Pawnbroker Lending is on the Rise, Should You Really Consider a Pawnshop Loan?
People borrow money for a number of reasons. For example, loans are helpful for financing the purchase of homes or cars, but also for large unexpected expenses such as medical procedures, honeymoons or even to repay other debt. Similarly, people can choose a wide range of borrowing options.While the total amount of pawnshop loans is down from its peak in 2012, there has been a steady rise in the amount lent by pawnbrokers in the past 5 years. This raises the question: are pawnshop loans really a good borrowing option for consumers?
Cost Comparison: Expensive Borrowing Option
Pawnshops tend to offer loans with monthly interest rates of about 1.5% (19% p.a.). In isolation, it’s hard to know if this rate affordable and it might even seem low. For a better perspective, credit cards typically charge about 2% monthly interest (25-30% p.a.) and personal loans usually charge about 1% monthly (12% p.a.). However, the cheapest personal loans charge much less, at about 0.5-0.7% per month (7-9% p.a.). This means that borrowers will end up paying 2 to 3 times more in interest from a pawnshop compared to one of Singapore’s top personal lenders.
Pawning vs. Selling Items
While personal loans from banks tend to be much more affordable compared to those offered by pawnbrokers, it can be difficult for some individuals to obtain competitive loan offerings. This is often true for foreigners and those with poor credit scores. Therefore, individuals that own any valuable items tend to gravitate towards pawnshop loans. This may not be as rational as it appears. For instance, pawnshops typically offer borrowers 60-80% of the value of the pledge (e.g. jewelry, gold, etc.) and charge interest on top of the loan amount. In contrast, borrowers may be able to sell items for amounts closer to the items’ true value and avoid the borrowing cost altogether by selling their goods on sites such as Ebay or Carousell.

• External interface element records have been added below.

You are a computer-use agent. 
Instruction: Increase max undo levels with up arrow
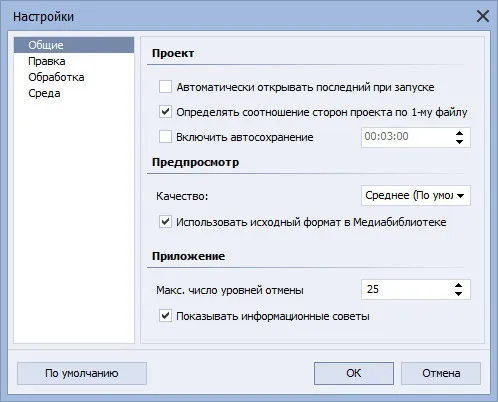[459, 285]
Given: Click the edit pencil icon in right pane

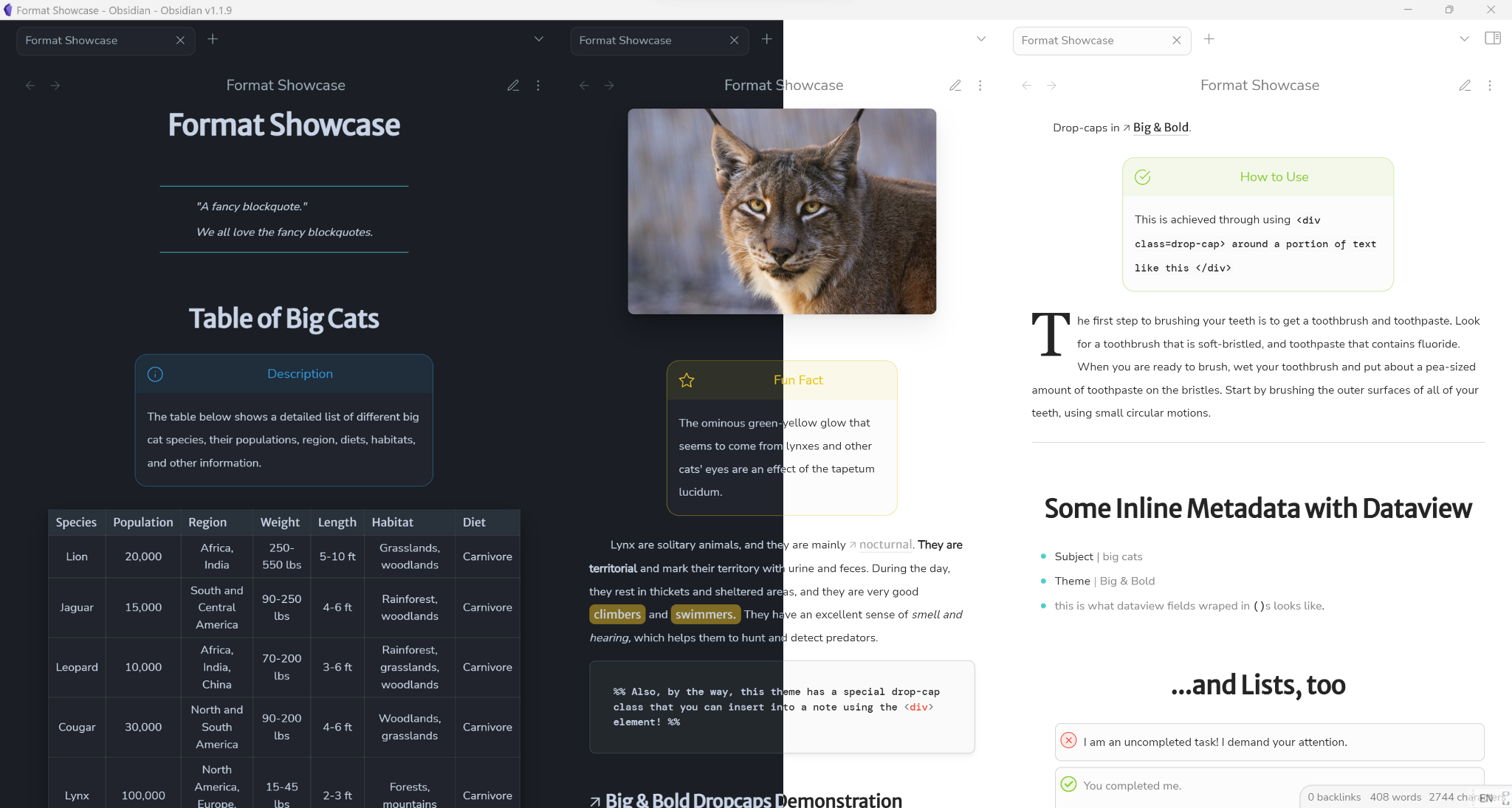Looking at the screenshot, I should tap(1465, 86).
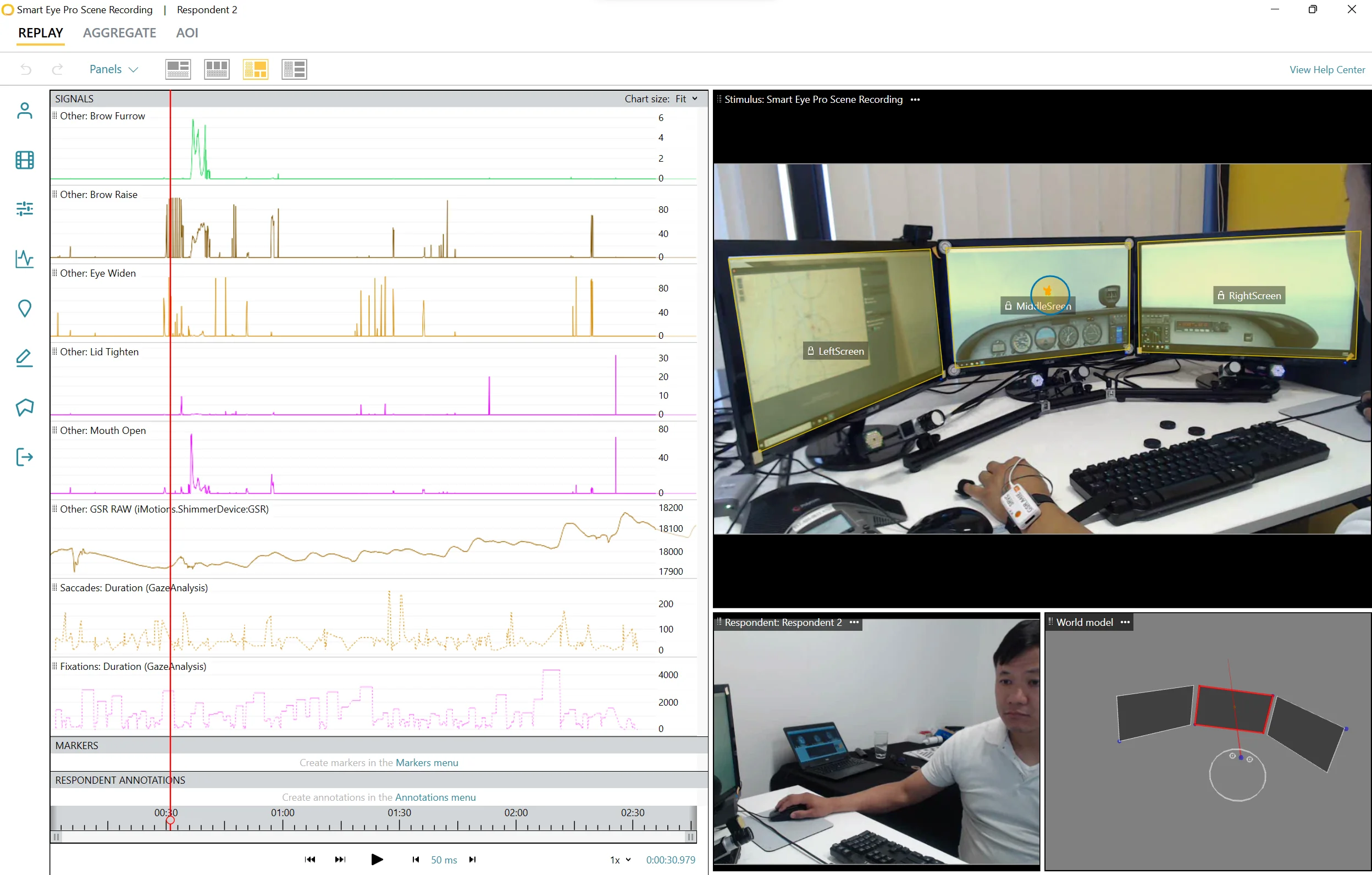Image resolution: width=1372 pixels, height=875 pixels.
Task: Open the signal chart sidebar icon
Action: (25, 259)
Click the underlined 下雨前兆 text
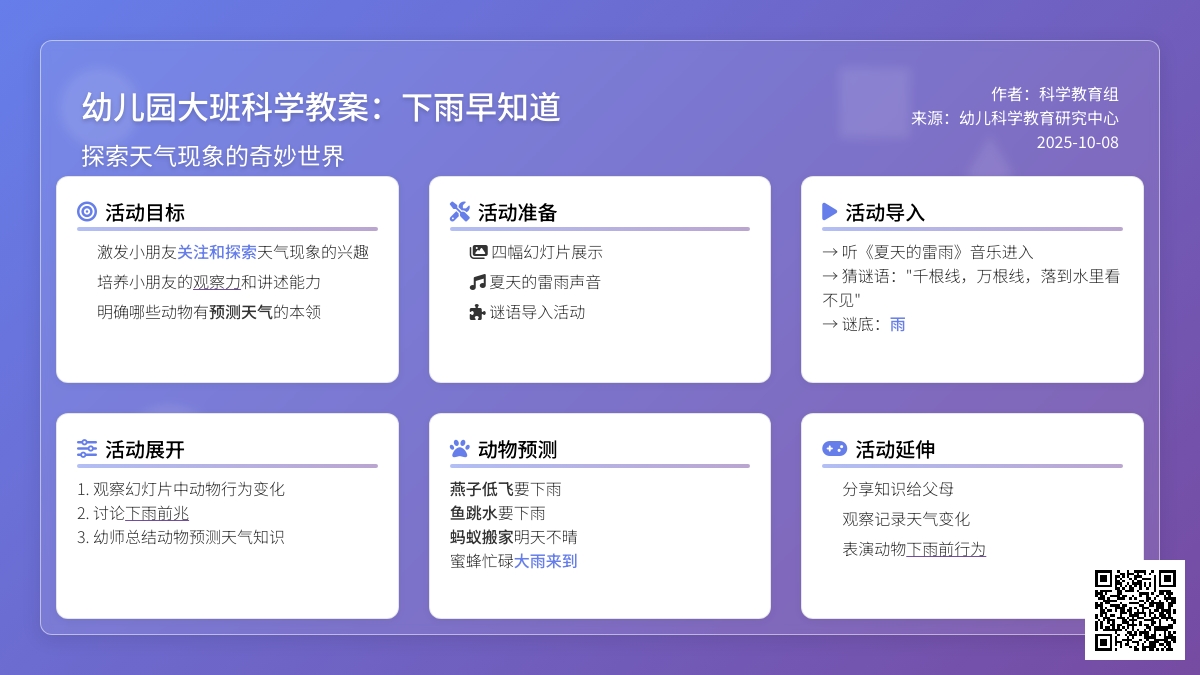This screenshot has width=1200, height=675. (x=157, y=513)
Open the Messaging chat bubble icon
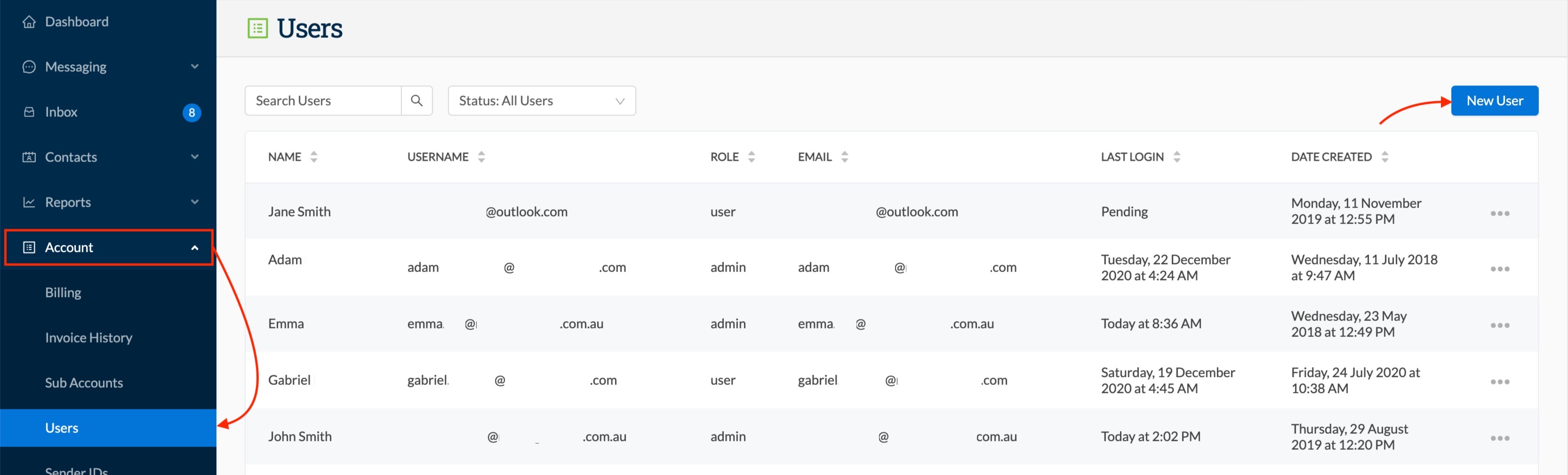The image size is (1568, 475). tap(29, 66)
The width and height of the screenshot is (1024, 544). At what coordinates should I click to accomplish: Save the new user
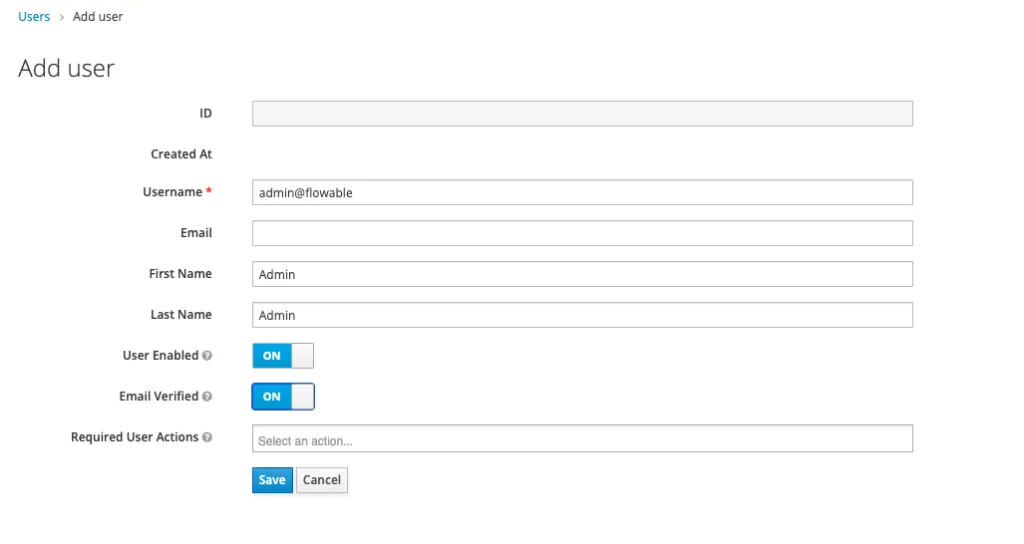pyautogui.click(x=272, y=480)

Best Ways to Borrow to Repay Existing Debt
Others still, consider pawnbroker loans as a tool for repaying their existing debts. While repaying one’s debt is an admirable goal, there are much more cost effective methods than pawning valuables. For example, balance transfer loans offer interest-free periods of 3 to 18 months, before borrowers start accruing any interest at all. Borrowers seeking a long-term loan for repaying debt should choose a debt consolidation loan instead, as they charge lower interest rates (8-9% p.a.) over several years than balance transfers, which charge 25-30% p.a. following the interest-free period.
How to Avoid Money Lending Scams
Unfortunately for the less financially savvy, loan scams are becoming more prevalent in Singapore. For example, the Singapore Police Force reported that the number of loan scams more than doubled from 396 in 2017 to 994 in 2018, making it the second most common type of scam in the country. Therefore, we strongly recommend that prospective borrowers review any loan offers with a critical eye.
For those considering pawnshop loans, there are few ways to avoid a scam. First, the Ministry of Law’s website makes it possible to ensure that your preferred lender is licensed with the government. Second, pawnbrokers can only charge up to 1.5% in monthly interest charges. Pawnshops charging more than this rate are not the most affordable options and may be operating scams. Additionally, lenders are not allowed to send advertisements via SMS messages. Therefore, it is best to avoid SMS loan solicitations altogether.
Individual Research is Crucial As Each Borrower’s Needs Vary
Borrowers in Singapore are increasingly turning to pawnshop loans. For some, this type of borrowing represents an unfortunate, but necessary, type of financing. However, for many others, pawnbroker loans are a relatively expensive alternative to the other types of loans available. The best way to ensure that you find an affordable and legitimate loan is to conduct your own due diligence on the best loans available given your circumstances and preferences.